(Set problem): Please copy out the following material line for line, with nothing changed.

(Given data):

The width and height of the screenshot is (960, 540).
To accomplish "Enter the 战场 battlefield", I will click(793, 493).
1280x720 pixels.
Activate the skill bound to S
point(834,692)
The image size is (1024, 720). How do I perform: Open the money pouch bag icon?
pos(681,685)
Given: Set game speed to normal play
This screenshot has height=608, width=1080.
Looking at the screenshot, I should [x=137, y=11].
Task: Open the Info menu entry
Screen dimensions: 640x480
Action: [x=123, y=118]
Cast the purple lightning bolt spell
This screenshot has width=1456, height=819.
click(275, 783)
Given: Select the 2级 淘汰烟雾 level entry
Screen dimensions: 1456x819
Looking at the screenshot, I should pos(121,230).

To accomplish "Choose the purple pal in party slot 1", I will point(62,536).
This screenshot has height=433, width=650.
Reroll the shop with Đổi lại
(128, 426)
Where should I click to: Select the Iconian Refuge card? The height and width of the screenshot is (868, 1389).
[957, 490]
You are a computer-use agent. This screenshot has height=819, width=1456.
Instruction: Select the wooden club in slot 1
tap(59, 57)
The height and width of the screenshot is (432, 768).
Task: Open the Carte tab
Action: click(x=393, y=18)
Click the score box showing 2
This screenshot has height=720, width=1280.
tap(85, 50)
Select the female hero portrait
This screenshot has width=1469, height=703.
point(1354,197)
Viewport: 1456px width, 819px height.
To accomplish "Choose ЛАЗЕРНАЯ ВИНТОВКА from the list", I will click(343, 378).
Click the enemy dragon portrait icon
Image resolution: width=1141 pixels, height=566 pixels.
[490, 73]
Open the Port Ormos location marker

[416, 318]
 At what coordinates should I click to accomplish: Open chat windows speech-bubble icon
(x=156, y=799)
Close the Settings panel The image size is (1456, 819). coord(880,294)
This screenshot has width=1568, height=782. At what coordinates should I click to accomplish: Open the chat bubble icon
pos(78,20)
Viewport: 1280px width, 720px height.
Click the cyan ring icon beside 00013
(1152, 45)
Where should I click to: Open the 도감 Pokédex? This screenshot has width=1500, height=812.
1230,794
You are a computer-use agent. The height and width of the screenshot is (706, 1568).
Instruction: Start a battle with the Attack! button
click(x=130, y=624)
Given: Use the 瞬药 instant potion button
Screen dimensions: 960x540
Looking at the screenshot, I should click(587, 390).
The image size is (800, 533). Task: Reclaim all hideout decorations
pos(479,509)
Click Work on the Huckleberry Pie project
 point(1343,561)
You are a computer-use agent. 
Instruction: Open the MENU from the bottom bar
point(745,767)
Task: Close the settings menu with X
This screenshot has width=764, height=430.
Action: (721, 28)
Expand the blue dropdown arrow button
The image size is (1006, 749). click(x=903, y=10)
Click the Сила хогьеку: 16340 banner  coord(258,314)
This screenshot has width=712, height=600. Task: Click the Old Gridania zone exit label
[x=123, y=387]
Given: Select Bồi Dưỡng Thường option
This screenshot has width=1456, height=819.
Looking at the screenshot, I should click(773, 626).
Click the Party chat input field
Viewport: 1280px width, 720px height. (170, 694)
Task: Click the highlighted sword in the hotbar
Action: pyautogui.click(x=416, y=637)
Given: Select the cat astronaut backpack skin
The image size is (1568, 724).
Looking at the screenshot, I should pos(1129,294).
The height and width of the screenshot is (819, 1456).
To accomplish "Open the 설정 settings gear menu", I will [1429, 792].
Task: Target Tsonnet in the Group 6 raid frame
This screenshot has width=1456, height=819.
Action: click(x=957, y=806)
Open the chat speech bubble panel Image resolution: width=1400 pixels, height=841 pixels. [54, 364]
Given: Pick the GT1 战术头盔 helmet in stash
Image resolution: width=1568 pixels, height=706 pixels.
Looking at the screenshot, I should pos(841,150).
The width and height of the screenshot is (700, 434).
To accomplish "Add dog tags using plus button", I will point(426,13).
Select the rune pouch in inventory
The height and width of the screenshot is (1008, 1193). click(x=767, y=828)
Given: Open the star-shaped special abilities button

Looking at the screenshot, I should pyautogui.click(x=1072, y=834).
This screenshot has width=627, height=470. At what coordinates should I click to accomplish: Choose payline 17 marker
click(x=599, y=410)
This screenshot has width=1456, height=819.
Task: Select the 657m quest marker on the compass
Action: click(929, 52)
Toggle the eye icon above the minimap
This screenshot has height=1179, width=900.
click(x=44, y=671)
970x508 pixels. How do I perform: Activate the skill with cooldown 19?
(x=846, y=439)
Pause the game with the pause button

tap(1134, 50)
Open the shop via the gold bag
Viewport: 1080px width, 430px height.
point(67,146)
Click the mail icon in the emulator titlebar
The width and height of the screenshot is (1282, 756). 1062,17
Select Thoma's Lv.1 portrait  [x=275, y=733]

(Response):
The width and height of the screenshot is (960, 540).
To accomplish "Enter the 战场 battlefield", I will click(793, 493).
1280x720 pixels.
Activate the skill bound to S
point(834,692)
The image size is (1024, 720). How do I perform: Open the money pouch bag icon?
pos(681,685)
Given: Set game speed to normal play
This screenshot has height=608, width=1080.
Looking at the screenshot, I should [x=137, y=11].
Task: Open the Info menu entry
Screen dimensions: 640x480
Action: [x=123, y=118]
Cast the purple lightning bolt spell
This screenshot has width=1456, height=819.
click(275, 783)
Given: Select the 2级 淘汰烟雾 level entry
Screen dimensions: 1456x819
Looking at the screenshot, I should pos(121,230).

To accomplish "Choose the purple pal in party slot 1", I will point(62,536).
This screenshot has height=433, width=650.
Reroll the shop with Đổi lại
(128, 426)
Where should I click to: Select the Iconian Refuge card? The height and width of the screenshot is (868, 1389).
[957, 490]
You are a computer-use agent. This screenshot has height=819, width=1456.
Instruction: Select the wooden club in slot 1
tap(59, 57)
The height and width of the screenshot is (432, 768).
Task: Open the Carte tab
Action: click(x=393, y=18)
Click the score box showing 2
This screenshot has height=720, width=1280.
tap(85, 50)
Select the female hero portrait
This screenshot has width=1469, height=703.
point(1354,197)
Viewport: 1456px width, 819px height.
To accomplish "Choose ЛАЗЕРНАЯ ВИНТОВКА from the list", I will click(343, 378).
Click the enemy dragon portrait icon
Image resolution: width=1141 pixels, height=566 pixels.
[490, 73]
Open the Port Ormos location marker

[416, 318]
 At what coordinates should I click to accomplish: Open chat windows speech-bubble icon
(x=156, y=799)
Close the Settings panel The image size is (1456, 819). coord(880,294)
This screenshot has width=1568, height=782. At what coordinates should I click to accomplish: Open the chat bubble icon
pos(78,20)
Viewport: 1280px width, 720px height.
Click the cyan ring icon beside 00013
(1152, 45)
Where should I click to: Open the 도감 Pokédex? This screenshot has width=1500, height=812.
1230,794
You are a computer-use agent. The height and width of the screenshot is (706, 1568).
Instruction: Start a battle with the Attack! button
click(x=130, y=624)
Given: Use the 瞬药 instant potion button
Screen dimensions: 960x540
Looking at the screenshot, I should click(587, 390).
The image size is (800, 533). Task: Reclaim all hideout decorations
pos(479,509)
Click Work on the Huckleberry Pie project
 point(1343,561)
You are a computer-use agent. 
Instruction: Open the MENU from the bottom bar
point(745,767)
Task: Close the settings menu with X
This screenshot has width=764, height=430.
Action: (721, 28)
Expand the blue dropdown arrow button
The image size is (1006, 749). click(x=903, y=10)
Click the Сила хогьеку: 16340 banner  coord(258,314)
This screenshot has width=712, height=600. Task: Click the Old Gridania zone exit label
[x=123, y=387]
Given: Select Bồi Dưỡng Thường option
This screenshot has width=1456, height=819.
Looking at the screenshot, I should click(773, 626).
Click the Party chat input field
Viewport: 1280px width, 720px height. (170, 694)
Task: Click the highlighted sword in the hotbar
Action: pyautogui.click(x=416, y=637)
Given: Select the cat astronaut backpack skin
The image size is (1568, 724).
Looking at the screenshot, I should pos(1129,294).
The height and width of the screenshot is (819, 1456).
To accomplish "Open the 설정 settings gear menu", I will [1429, 792].
Task: Target Tsonnet in the Group 6 raid frame
This screenshot has width=1456, height=819.
Action: click(x=957, y=806)
Open the chat speech bubble panel Image resolution: width=1400 pixels, height=841 pixels. [54, 364]
Given: Pick the GT1 战术头盔 helmet in stash
Image resolution: width=1568 pixels, height=706 pixels.
Looking at the screenshot, I should pos(841,150).
The width and height of the screenshot is (700, 434).
To accomplish "Add dog tags using plus button", I will point(426,13).
Select the rune pouch in inventory
The height and width of the screenshot is (1008, 1193). click(x=767, y=828)
Given: Open the star-shaped special abilities button

Looking at the screenshot, I should pyautogui.click(x=1072, y=834).
This screenshot has width=627, height=470. At what coordinates should I click to accomplish: Choose payline 17 marker
click(x=599, y=410)
This screenshot has width=1456, height=819.
Task: Select the 657m quest marker on the compass
Action: click(929, 52)
Toggle the eye icon above the minimap
This screenshot has height=1179, width=900.
click(x=44, y=671)
970x508 pixels. How do I perform: Activate the skill with cooldown 19?
(x=846, y=439)
Pause the game with the pause button

tap(1134, 50)
Open the shop via the gold bag
Viewport: 1080px width, 430px height.
point(67,146)
Click the mail icon in the emulator titlebar
The width and height of the screenshot is (1282, 756). 1062,17
Select Thoma's Lv.1 portrait  [x=275, y=733]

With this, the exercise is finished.